◆ The task: Give every entry again, word for word.

◆ Exercise inputs:
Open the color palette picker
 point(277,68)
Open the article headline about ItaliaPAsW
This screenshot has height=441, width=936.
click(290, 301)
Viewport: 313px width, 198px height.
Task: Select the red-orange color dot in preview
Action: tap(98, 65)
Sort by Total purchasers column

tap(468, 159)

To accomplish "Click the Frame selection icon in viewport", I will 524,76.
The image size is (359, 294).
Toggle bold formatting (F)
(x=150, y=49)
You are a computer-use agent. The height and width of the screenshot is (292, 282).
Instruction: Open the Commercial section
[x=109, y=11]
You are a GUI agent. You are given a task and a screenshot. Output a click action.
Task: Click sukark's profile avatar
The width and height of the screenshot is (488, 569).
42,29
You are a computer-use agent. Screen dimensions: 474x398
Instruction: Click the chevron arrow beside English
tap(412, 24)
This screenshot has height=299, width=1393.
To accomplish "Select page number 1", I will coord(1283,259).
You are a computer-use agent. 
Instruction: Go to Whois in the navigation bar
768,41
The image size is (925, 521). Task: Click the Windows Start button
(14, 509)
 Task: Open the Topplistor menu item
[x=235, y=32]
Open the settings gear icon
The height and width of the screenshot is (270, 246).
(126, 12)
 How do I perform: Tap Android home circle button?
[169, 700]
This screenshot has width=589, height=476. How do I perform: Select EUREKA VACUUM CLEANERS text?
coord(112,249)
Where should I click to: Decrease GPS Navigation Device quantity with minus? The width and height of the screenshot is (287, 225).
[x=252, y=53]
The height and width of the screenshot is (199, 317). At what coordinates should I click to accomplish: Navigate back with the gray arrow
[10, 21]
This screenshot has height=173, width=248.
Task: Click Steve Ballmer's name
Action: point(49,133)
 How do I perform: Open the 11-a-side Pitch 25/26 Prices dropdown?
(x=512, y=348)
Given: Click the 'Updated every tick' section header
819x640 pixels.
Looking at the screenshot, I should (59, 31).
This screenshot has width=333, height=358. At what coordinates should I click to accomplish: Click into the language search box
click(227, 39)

◆ Task output:
Open the color palette picker
 point(277,68)
Open the article headline about ItaliaPAsW
This screenshot has height=441, width=936.
click(290, 301)
Viewport: 313px width, 198px height.
Task: Select the red-orange color dot in preview
Action: tap(98, 65)
Sort by Total purchasers column

tap(468, 159)

To accomplish "Click the Frame selection icon in viewport", I will 524,76.
The image size is (359, 294).
Toggle bold formatting (F)
(x=150, y=49)
You are a computer-use agent. The height and width of the screenshot is (292, 282).
Instruction: Open the Commercial section
[x=109, y=11]
You are a GUI agent. You are given a task and a screenshot. Output a click action.
Task: Click sukark's profile avatar
The width and height of the screenshot is (488, 569).
42,29
You are a computer-use agent. Screen dimensions: 474x398
Instruction: Click the chevron arrow beside English
tap(412, 24)
This screenshot has height=299, width=1393.
To accomplish "Select page number 1", I will coord(1283,259).
You are a computer-use agent. 
Instruction: Go to Whois in the navigation bar
768,41
The image size is (925, 521). Task: Click the Windows Start button
(14, 509)
 Task: Open the Topplistor menu item
[x=235, y=32]
Open the settings gear icon
The height and width of the screenshot is (270, 246).
(126, 12)
 How do I perform: Tap Android home circle button?
[169, 700]
This screenshot has width=589, height=476. How do I perform: Select EUREKA VACUUM CLEANERS text?
coord(112,249)
Where should I click to: Decrease GPS Navigation Device quantity with minus? The width and height of the screenshot is (287, 225).
[x=252, y=53]
The height and width of the screenshot is (199, 317). At what coordinates should I click to accomplish: Navigate back with the gray arrow
[10, 21]
This screenshot has height=173, width=248.
Task: Click Steve Ballmer's name
Action: point(49,133)
 How do I perform: Open the 11-a-side Pitch 25/26 Prices dropdown?
(x=512, y=348)
Given: Click the 'Updated every tick' section header
819x640 pixels.
Looking at the screenshot, I should (59, 31).
This screenshot has width=333, height=358. At what coordinates should I click to accomplish: Click into the language search box
click(227, 39)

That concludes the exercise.